Selbst im Bundestag klappt es nicht perfekt

Den Städtetag verwundert es nicht, dass es in vielen Kommunen bei der Barrierefreiheit noch stockt. „Selbst der Bundestag und viele Landtage schaffen es noch nicht, all ihre Parlamentsdaten barrierefrei zugänglich zu machen“, sagt dessen Sprecherin Christiane Conzen.

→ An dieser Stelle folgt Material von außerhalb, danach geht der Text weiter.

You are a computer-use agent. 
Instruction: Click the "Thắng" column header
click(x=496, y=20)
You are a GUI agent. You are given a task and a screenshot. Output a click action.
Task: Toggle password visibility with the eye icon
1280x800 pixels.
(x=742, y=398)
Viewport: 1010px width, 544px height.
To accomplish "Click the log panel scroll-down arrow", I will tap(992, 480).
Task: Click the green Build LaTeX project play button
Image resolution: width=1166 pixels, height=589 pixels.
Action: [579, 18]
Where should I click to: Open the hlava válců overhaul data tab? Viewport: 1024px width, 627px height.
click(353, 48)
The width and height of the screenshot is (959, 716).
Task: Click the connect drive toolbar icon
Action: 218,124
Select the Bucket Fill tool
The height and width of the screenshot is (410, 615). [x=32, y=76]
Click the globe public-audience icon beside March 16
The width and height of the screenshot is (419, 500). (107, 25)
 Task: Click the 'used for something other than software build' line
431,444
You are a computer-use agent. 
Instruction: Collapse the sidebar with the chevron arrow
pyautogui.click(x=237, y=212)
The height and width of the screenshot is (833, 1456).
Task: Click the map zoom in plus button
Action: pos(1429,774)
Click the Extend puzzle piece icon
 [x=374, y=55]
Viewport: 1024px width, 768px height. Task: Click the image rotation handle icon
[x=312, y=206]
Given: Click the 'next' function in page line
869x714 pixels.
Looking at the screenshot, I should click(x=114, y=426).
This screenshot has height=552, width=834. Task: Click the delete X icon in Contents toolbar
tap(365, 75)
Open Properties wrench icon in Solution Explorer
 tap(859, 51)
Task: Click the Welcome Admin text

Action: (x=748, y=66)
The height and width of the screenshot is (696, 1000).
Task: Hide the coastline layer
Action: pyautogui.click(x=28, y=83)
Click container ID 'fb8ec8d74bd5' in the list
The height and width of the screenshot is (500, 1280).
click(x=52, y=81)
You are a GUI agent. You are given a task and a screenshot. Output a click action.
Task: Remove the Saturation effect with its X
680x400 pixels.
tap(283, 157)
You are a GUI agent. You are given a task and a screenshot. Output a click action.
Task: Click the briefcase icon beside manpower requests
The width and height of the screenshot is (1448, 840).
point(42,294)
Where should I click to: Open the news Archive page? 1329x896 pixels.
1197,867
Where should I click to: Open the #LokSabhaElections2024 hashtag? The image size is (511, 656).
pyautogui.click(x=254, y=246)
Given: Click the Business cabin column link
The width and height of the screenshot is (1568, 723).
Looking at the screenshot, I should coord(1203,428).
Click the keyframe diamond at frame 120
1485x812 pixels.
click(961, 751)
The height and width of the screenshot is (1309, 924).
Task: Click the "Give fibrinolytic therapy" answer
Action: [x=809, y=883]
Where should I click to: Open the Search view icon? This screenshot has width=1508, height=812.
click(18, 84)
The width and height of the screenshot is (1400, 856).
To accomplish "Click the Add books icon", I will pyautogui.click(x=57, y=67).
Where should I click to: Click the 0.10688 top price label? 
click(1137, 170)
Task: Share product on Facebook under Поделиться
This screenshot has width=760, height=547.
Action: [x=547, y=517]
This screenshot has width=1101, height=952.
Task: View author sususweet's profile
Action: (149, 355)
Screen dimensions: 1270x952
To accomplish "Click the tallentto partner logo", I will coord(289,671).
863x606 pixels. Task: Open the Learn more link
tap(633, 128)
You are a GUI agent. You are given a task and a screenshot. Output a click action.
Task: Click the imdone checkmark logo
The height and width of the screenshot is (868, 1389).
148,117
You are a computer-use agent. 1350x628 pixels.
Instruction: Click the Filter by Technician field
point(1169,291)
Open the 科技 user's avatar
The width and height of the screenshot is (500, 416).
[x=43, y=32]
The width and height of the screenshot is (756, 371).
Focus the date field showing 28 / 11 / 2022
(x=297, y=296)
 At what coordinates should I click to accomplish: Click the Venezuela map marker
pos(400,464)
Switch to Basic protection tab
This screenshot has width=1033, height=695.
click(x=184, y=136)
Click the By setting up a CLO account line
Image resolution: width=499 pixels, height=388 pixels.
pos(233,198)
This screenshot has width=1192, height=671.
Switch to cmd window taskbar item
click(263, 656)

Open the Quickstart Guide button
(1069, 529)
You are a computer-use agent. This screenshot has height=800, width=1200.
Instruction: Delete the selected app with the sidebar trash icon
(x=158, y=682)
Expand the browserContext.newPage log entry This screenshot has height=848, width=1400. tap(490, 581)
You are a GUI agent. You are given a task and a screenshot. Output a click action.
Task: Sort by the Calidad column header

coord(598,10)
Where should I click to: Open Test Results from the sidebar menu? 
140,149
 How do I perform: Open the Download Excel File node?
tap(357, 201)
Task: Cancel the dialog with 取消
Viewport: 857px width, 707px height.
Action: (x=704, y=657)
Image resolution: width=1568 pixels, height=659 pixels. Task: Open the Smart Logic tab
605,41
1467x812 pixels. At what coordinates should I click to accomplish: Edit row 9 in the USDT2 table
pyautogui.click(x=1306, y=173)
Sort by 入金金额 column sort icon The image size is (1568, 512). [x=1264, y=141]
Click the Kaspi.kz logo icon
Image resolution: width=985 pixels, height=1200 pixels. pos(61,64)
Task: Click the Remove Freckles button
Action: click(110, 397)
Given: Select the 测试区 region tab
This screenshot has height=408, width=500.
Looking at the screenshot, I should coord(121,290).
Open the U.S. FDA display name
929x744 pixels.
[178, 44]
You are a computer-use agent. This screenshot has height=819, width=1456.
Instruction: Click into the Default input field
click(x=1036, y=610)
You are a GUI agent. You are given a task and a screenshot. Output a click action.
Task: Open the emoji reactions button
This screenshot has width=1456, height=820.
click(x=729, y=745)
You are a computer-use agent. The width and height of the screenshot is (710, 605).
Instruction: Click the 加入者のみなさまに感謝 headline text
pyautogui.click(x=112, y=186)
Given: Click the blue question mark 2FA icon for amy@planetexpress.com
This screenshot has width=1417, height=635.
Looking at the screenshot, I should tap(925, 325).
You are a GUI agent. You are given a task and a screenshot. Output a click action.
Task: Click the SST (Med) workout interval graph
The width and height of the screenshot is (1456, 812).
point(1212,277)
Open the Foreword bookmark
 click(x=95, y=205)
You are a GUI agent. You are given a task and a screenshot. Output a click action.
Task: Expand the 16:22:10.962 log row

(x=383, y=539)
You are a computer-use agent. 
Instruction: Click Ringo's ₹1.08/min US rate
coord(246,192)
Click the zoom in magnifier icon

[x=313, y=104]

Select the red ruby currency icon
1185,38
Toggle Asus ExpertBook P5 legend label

Die Stadt Leonberg achte seit langem auf grundlegende Aspekte der Barrierefreiheit, erklärt der Pressesprecher Sebastian Küster. Wie etwa auf starke Kontraste, eine gute Struktur, Lesbarkeit und Verständlichkeit der Inhalte und die textliche Beschreibung des verwendeten Bildmaterials. „Bereits seit über zehn Jahren bieten wir in den Bereichen der Nachrichten und im Bürgerservice die Möglichkeit an, sich Inhalte vorlesen zu lassen.“ Die Vorlesefunktion werde von einem Anbieter eingekauft, der ausschließlich auf diesem Gebiet arbeite. Barrierefreiheit sei ein Dauer-Thema. „Wir sind hier nicht am Ende. Es gibt immer Entwicklungs- und Verbesserungspotenzial“, sagt Küster, „daher sind wir vor allem dafür dankbar, wenn wir aus der Bevölkerung konstruktive Kritik erhalten, um unsere Homepage noch weiter und noch besser an den Bedürfnissen unserer Leser, also den Bürgerinnen und Bürgern, zu orientieren.“

Rutesheim hat eine Neugestaltung beauftragt

Noch nicht ganz soweit ist man in der Nachbarstadt Rutesheim. „Die Homepage der Stadt Rutesheim ist als ein wichtiger Baustein der Öffentlichkeitsarbeit aktuell nicht gerade gut aufgestellt“, formuliert es die Bürgermeisterin Susanne Widmaier. Das hätte Verwaltung und Gemeinderat veranlasst, ein Unternehmen mit der Neugestaltung zu beauftragen.

Doch die Fertigstellung des städtischen Informationsportals verzögert sich. „Wir hoffen, bald online gehen zu können“, sagt die Rathauschefin. Eine der wichtigsten Anforderungen an die neue Homepage sei die Barrierefreiheit. Dazu gehörten neben einfacher Sprache und großem Kontrast nebst klarer Schrift vorerst als erste Fremdsprache Englisch sowie die Möglichkeit, dass auch Menschen mit stark eingeschränkten Sehfähigkeit sie nutzen können. Insgesamt werde das Thema Barrierefreiheit in Rutesheim derzeit stark vorangetrieben – ein Teil davon sei auch der Internetauftritt. „Der ist für viele Menschen der erste Schritt in unserer Stadt“, sagt die Bürgermeisterin.